◆ Exercise 1 ◆
In the forum thread about updating PyTorch for Ampere GPUs, which CUDA capabilities does the current PyTorch install support, according to the warning?

◆ Quoted text ◆

──────────

How to update pytorch so it works with Ampere / 3XXX series GPU's?

qu0laz commented 2 years ago

Hello,

I just started working with Weaviate and was able to successfully run docker compose for the CPU version, however could not get the GPU version to run; link to introduction article.

When attempting to run it I get errors across the transformers, for example:

gpu-ner-transformers-1  | /usr/local/lib/python3.9/site-packages/torch/cuda/__init__.py:106: UserWarning: 
gpu-ner-transformers-1  | NVIDIA GeForce RTX 3060 with CUDA capability sm_86 is not compatible with the current PyTorch installation.
gpu-ner-transformers-1  | The current PyTorch install supports CUDA capabilities sm_37 sm_50 sm_60 sm_70.
gpu-ner-transformers-1  | If you want to use the NVIDIA GeForce RTX 3060 GPU with PyTorch, please check the instructions at https://pytorch.org/get-started/locally/
gpu-ner-transformers-1  | 
gpu-ner-transformers-1  |   warnings.warn(incompatible_device_warn.format(device_name, capability, " ".join(arch_list), device_name))

This is followed by blocks of POST /vectors/ HTTP/1.1" 500 Internal Server Error and at the very end gpu-newspublications-1 | {'error': [{'message': 'fail with status 500: CUDA error: no kernel image is available for execution on the device'}]}

I am able to successfully run other gpu docker containers such as docker run -it --rm --gpus all ubuntu nvidia-smi without issue. The important part of the output is NVIDIA-SMI 510.85.02 | Driver Version: 510.85.02 | CUDA Version: 11.6 This is running on a fresh install of ubuntu 20.04 which comes bundled with pytorch 3.8; this tells me the error lies with the pytorch in the image. It is all running on bare metal with no virtualization outside of the docker containers in the article.

From what I can tell the issue is with the pytorch want's up to sm_70 however based on this article that means that it is restricted to older GPU's. In a cloud instance where you can select the GPU and use older ones like a P4 this makes sense. However in a self hosted environment this is more difficult.

Have you encountered any issues with newer GPU's and the version of pytorch that is built into the images in the tutorial? Is there a known workaround for this?

Thanks in advance!

trengrj commented 2 years ago

Transferring to transformers module repository

trengrj commented 2 years ago

Can confirm this issue. Using a GTX 3090 I could fix inside the container by reinstalling torch with --extra-index-url https://download.pytorch.org/whl/cu116

root@C.5407541:/app$ ENABLE_CUDA=1 NVIDIA_VISIBLE_DEVICES=all uvicorn app:app --host 0.0.0.0 --port 8080
INFO:     Started server process [382]
INFO:     Waiting for application startup.

──────────

◆ Provided material ◆

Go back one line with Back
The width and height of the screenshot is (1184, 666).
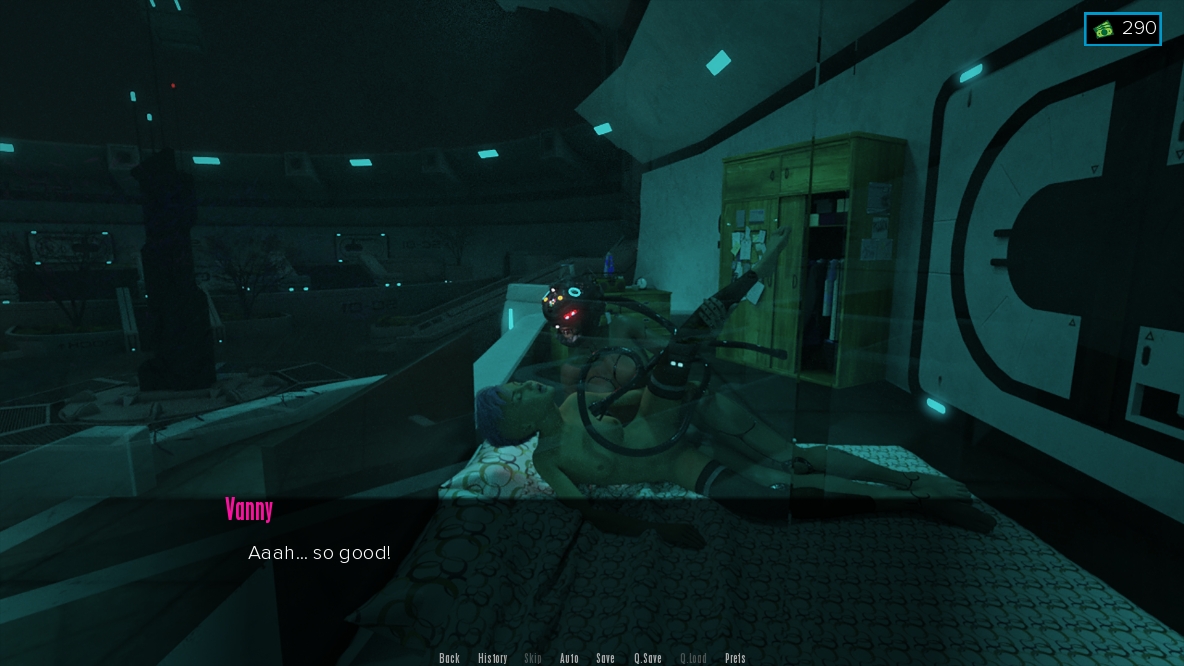point(449,658)
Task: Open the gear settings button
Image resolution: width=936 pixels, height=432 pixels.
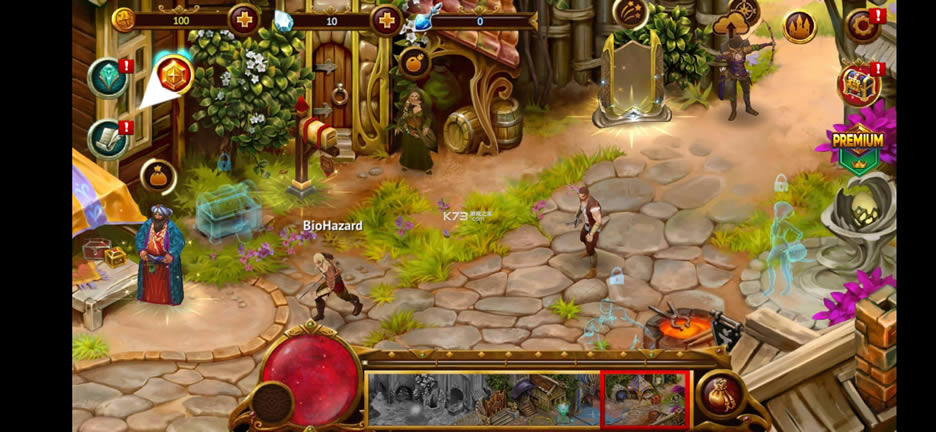Action: [x=861, y=26]
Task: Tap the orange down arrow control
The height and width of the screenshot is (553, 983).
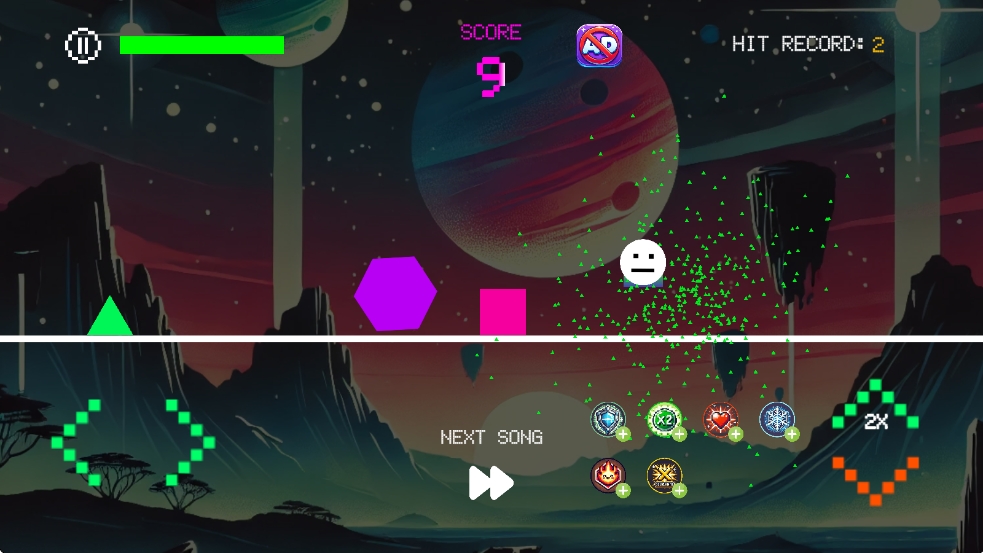Action: click(x=875, y=478)
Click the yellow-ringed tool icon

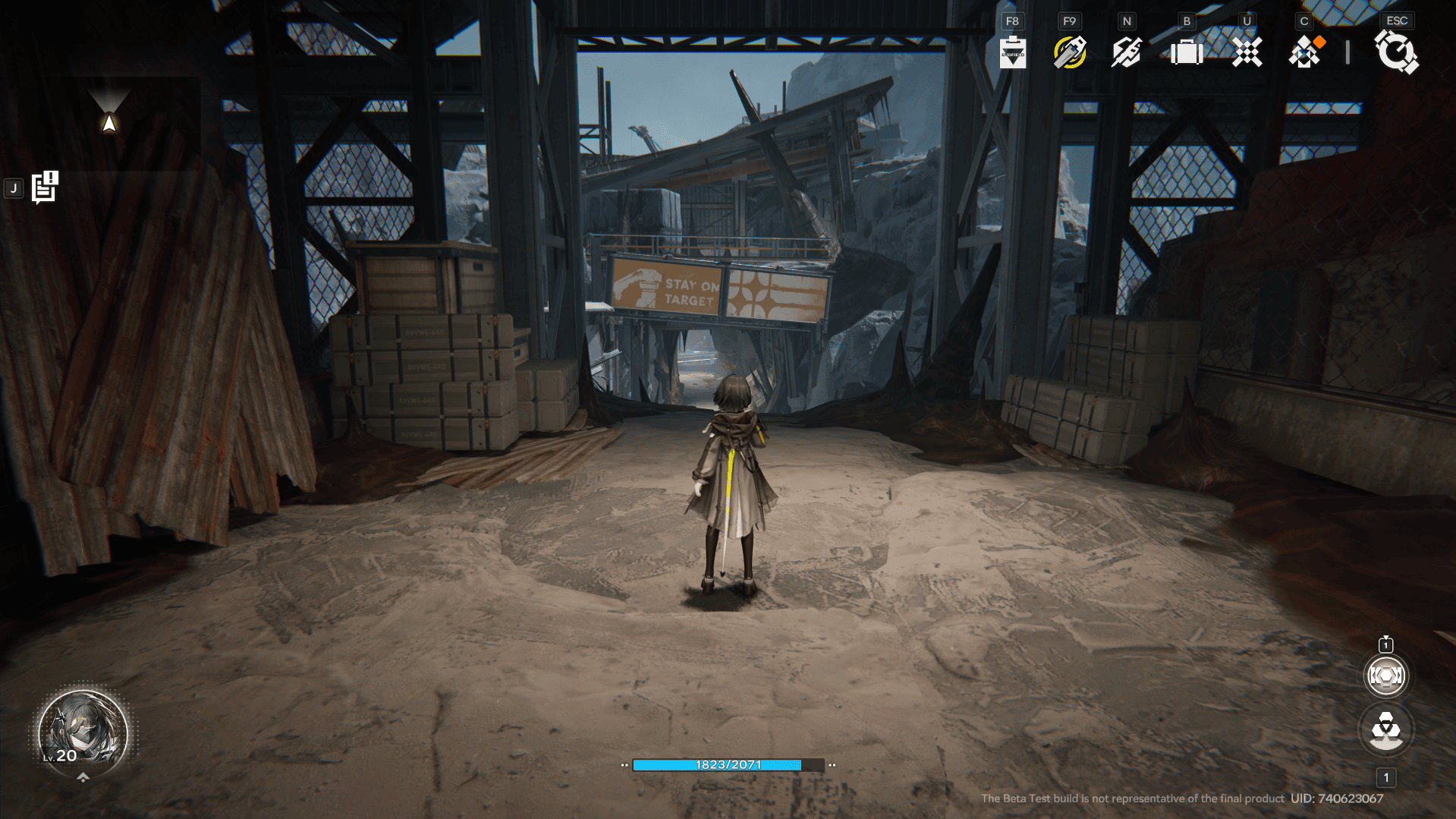point(1070,52)
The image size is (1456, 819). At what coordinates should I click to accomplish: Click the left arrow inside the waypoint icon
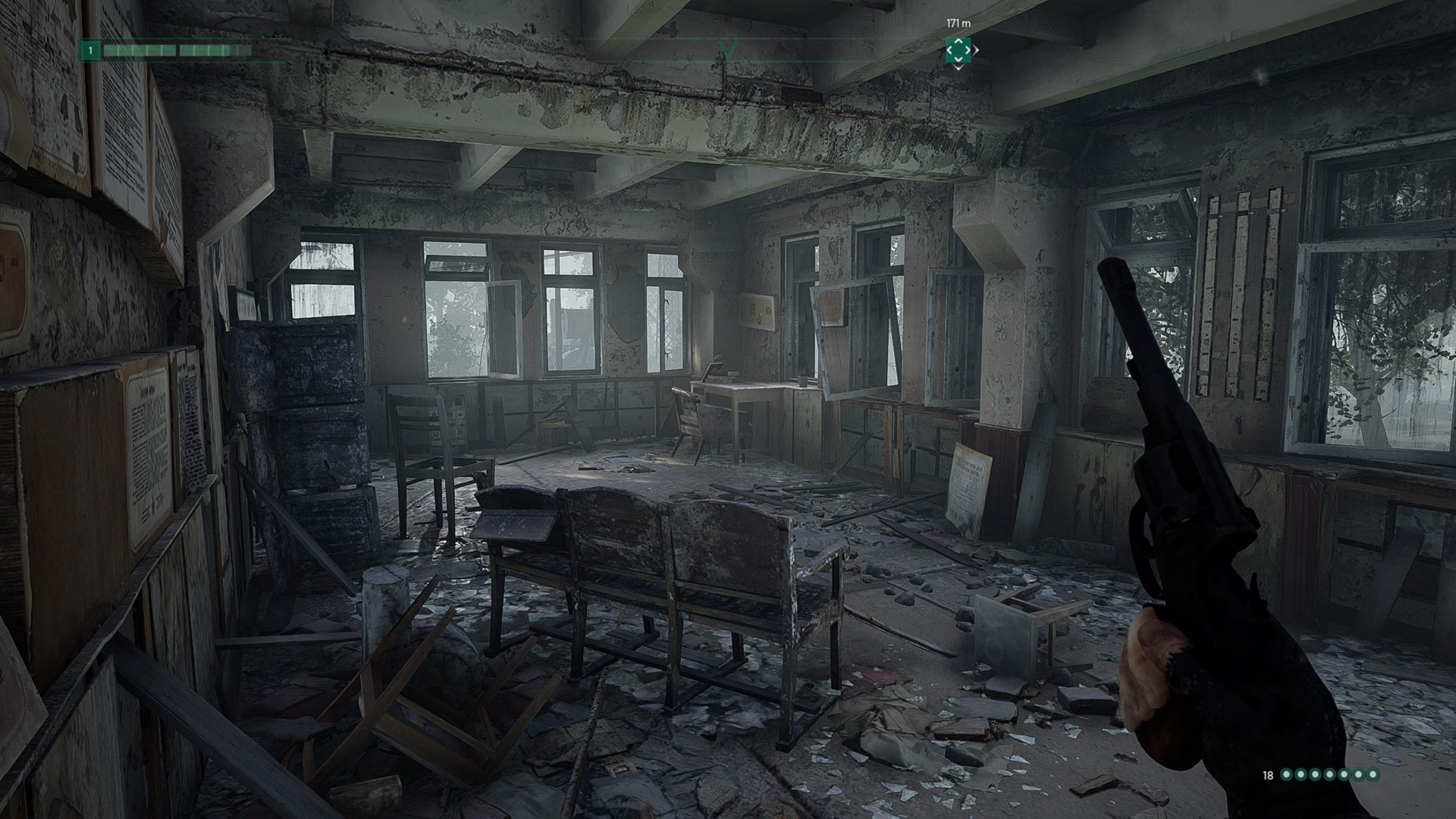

──────────

◆ Exercise 2 ◆
Give the lines of the entries from the line that contains "Click the yellow-ringed tool icon" through the end of the entries as a JSON list of strings, one string per line, with blank lines and pictures left out.

◆ Full answer 1 ◆
sm_37, sm_50, sm_60, and sm_70.

◆ Full answer 2 ◆
[
  "Click the yellow-ringed tool icon",
  "point(1070,52)",
  "The image size is (1456, 819). At what coordinates should I click to accomplish: Click the left arrow inside the waypoint icon"
]